1. Know what you want. Do you want to be sitting in the shade at three o’clock in the afternoon. Research different areas and figure out your priorities, e.g., privacy, location, winterized or not, on water or not, etc. If you’re not a big boater, do you really need to be on a lake as long as there is water access nearby for swimming or using the public access to occasionally put a boat in to take the kids or grandkids tubing?
2. Research Property By-laws and Zoning. Just because you have a grand vision for your recreational property, doesn’t mean you can realize that vision. Do your homework. Understand what local zoning and building bylaws permit. Can you build it – your dream cottage on vacant land? Or, are you permitted to just add a deck or a dock if you’re on water?
3. Consider backlot properties or smaller lakes, if you need to be by water. Typically, “the bigger the lake, the higher the price.” Ask yourself if you really do need to be on water. Sometimes, little towns away from hot spots like Muskoka are hidden gems. And, backlot properties are almost always cheaper than waterfront properties. Maybe a hobby farm works? Consider, too, the recreational options nearby… golf, snowmobiling, cross country or downhill skiing, hiking, etc. And don’t forget to consider your drive time – if it’s a Friday night and you're heading up north. The closer to Toronto – the more you’ll have to pay.

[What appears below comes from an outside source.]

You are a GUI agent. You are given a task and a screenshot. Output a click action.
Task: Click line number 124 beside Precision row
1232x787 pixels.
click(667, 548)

4. Maybe you buy a fixer-upper? A renovation may be a cheaper option, but for sure, you’ll have to get a realistic understanding of your costs to renovate. Getting local resources is challenging – they seem to operate on a different time clock! And bringing GTA trades up north to do the work can be cost-prohibitive. The reality is that in this current market, just about anyone who is good, is busy. You may need to take a number unless you’re an exceptional networker.

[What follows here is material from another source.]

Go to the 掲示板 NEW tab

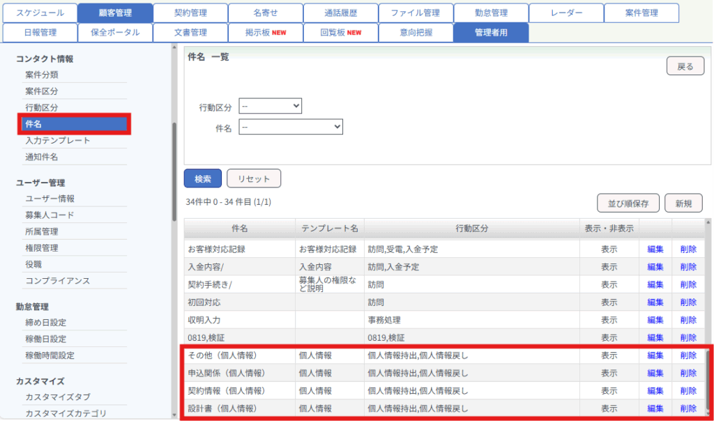[x=265, y=33]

5. Maybe you share the property? Pooling your resources with family or friends to get into the market might be a viable solution. But, remember that every relationship has its compromises. Perhaps, you can figure out how much time you want to, or can, spend there. If you can only get off a month from work, maybe it’s not a bad idea to share that purchase with another family. Another option is to calculate the rental income you might be able to generate annually. To what degree can that help you with your annual cost of ownership?